Supported by growing payrolls and a low level of layoffs, demand for housing has strengthened over the past year as more Americans now have the means and the confidence to invest in a home. As the Federal Reserve considers raising interest rates at its meeting Wednesday, acceleration in wage growth will be needed to underpin further momentum in the housing industry.
“Demand for housing is still good,” said Stephen Stanley, chief economist at Amherst Pierpont Securities LLC in New York and one of the best forecasters of housing starts over the past two years, according to data compiled by Bloomberg. “More people are working and they’re starting to get paid a little more too, balance sheets are very clean, and people are feeling a little better about the overall environment.”
Homebuilder stocks rose after the report. The Standard & Poor’s Supercomposite Homebuilding index, which includes companies such as DR Horton Inc., Lennar Corp. and Toll Brothers Inc., was up 1.5 percent at 10:54 a.m. New York time.
Estimates for housing starts in the Bloomberg survey ranged from 1 million to 1.2 million.
Building permits, a sign of future construction, increased 11 percent in November to a 1.29 million annualized rate, the most since June. They were projected to rise to 1.15 million.
Construction of single-family houses increased to a 768,000 rate from 714,000 in October, and the report showed gains may continue. Building applications for single-family projects rose to a 723,000 pace, the most since December 2007.
Single-family dwellings make up the biggest part of the market and are subject to less volatility.
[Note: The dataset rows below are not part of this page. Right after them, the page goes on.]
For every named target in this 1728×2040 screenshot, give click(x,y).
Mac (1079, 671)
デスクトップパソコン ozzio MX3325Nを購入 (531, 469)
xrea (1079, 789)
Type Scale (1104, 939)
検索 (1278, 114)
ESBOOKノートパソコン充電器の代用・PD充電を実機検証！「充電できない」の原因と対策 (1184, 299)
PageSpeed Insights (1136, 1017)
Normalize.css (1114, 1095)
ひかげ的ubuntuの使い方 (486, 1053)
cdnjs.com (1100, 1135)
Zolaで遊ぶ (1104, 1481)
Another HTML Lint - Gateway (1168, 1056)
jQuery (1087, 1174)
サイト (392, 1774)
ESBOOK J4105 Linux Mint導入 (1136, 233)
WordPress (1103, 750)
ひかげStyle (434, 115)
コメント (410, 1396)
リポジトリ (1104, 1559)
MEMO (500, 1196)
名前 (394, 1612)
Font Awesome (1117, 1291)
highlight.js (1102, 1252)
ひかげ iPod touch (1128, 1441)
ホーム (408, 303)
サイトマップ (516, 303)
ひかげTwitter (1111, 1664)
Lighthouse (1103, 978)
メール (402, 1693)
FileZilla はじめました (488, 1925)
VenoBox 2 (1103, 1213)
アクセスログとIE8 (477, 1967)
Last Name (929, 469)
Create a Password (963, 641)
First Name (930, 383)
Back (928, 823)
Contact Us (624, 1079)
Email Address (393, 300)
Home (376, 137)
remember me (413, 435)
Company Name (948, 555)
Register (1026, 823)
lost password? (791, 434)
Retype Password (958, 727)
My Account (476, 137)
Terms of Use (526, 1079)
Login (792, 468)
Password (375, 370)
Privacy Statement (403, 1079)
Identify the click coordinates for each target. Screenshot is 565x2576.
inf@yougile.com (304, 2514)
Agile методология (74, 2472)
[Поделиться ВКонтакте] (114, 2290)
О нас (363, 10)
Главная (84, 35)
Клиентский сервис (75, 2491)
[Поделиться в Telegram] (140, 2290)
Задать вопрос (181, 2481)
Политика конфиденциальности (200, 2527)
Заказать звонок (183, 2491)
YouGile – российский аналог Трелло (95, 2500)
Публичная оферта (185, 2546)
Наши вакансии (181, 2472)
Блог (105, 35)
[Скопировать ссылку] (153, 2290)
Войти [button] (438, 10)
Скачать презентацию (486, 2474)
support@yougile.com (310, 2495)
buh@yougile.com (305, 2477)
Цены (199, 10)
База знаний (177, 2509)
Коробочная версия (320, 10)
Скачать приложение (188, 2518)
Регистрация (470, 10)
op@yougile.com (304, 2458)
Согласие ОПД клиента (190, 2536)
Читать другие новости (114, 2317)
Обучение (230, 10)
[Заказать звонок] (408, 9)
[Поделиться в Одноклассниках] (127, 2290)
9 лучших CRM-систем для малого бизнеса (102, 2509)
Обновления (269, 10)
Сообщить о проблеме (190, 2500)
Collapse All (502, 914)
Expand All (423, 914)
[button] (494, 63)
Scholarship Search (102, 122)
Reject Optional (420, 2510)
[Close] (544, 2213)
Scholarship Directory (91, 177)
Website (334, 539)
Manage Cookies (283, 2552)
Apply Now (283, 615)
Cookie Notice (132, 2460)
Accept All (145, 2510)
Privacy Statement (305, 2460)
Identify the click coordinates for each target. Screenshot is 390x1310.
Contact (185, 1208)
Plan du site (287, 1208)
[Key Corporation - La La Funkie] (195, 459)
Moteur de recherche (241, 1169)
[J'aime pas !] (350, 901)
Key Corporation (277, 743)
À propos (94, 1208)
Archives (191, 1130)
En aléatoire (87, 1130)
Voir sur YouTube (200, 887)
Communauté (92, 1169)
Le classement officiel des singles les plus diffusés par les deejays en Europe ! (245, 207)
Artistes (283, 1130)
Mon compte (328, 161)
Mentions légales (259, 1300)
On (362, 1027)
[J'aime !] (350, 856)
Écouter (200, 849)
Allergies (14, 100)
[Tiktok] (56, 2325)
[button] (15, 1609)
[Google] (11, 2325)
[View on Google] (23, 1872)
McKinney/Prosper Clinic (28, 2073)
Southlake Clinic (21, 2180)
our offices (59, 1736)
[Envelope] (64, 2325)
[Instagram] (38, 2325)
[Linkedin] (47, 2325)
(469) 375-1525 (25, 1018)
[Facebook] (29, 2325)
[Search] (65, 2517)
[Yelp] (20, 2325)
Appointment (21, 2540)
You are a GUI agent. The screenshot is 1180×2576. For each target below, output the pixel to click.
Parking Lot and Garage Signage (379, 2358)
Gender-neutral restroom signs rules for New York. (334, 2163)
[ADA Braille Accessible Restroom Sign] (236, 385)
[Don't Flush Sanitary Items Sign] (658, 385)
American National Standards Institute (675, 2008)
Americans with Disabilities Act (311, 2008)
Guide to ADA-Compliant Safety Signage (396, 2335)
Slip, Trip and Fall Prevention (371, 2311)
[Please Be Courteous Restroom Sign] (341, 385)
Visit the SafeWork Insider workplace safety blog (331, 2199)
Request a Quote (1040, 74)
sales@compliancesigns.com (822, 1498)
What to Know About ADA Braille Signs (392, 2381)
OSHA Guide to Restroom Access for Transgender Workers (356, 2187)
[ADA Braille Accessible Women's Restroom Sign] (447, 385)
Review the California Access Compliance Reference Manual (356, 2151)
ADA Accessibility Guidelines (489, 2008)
Work on multifamily homes, such as apartment buildings, rose 16.4 percent to a 405,000 rate. Data on these projects, which have led housing starts in recent years, can be volatile.
Two of four regions had an increase in starts in November, paced by an 21.3 percent jump in the South, according to the report.
Fed officials on Wednesday will announce whether they plan to raise interest rates for the first time since 2006. If the central bank moves ahead with the rate hike, most economists surveyed by Bloomberg see a subsequent increase in the 30-year mortgage rate next year, a development that could contain the pace of improvement in the industry.
A pickup in wage growth will be needed to support housing in its next leg of recovery as steady job growth has done much of the heavy lifting thus far.
The correlation between U.S. personal income and new, privately owned housing starts is 0.91 over the period since the recovery started in June 2009, according to Bloomberg calculations. A reading of 1 means the items being compared move in lock-step, while minus 1 would mean they move in opposite directions.
“The effect of personal income on housing starts has grown following the end of the great recession in late 2009 as the current housing market recovers,” Bloomberg Intelligence analyst Erich Marriott wrote in a Dec. 8 report.
Housing starts climbed 10.5 percent to a 1.17 million annualized rate from a 1.06 million pace in October, figures from the Commerce Department showed Wednesday in Washington. The median estimate of 81 economists surveyed by Bloomberg was for a 1.13 million rate. Work began on the most stand-alone houses since January 2008, and permits for similar projects reached an eight-year high.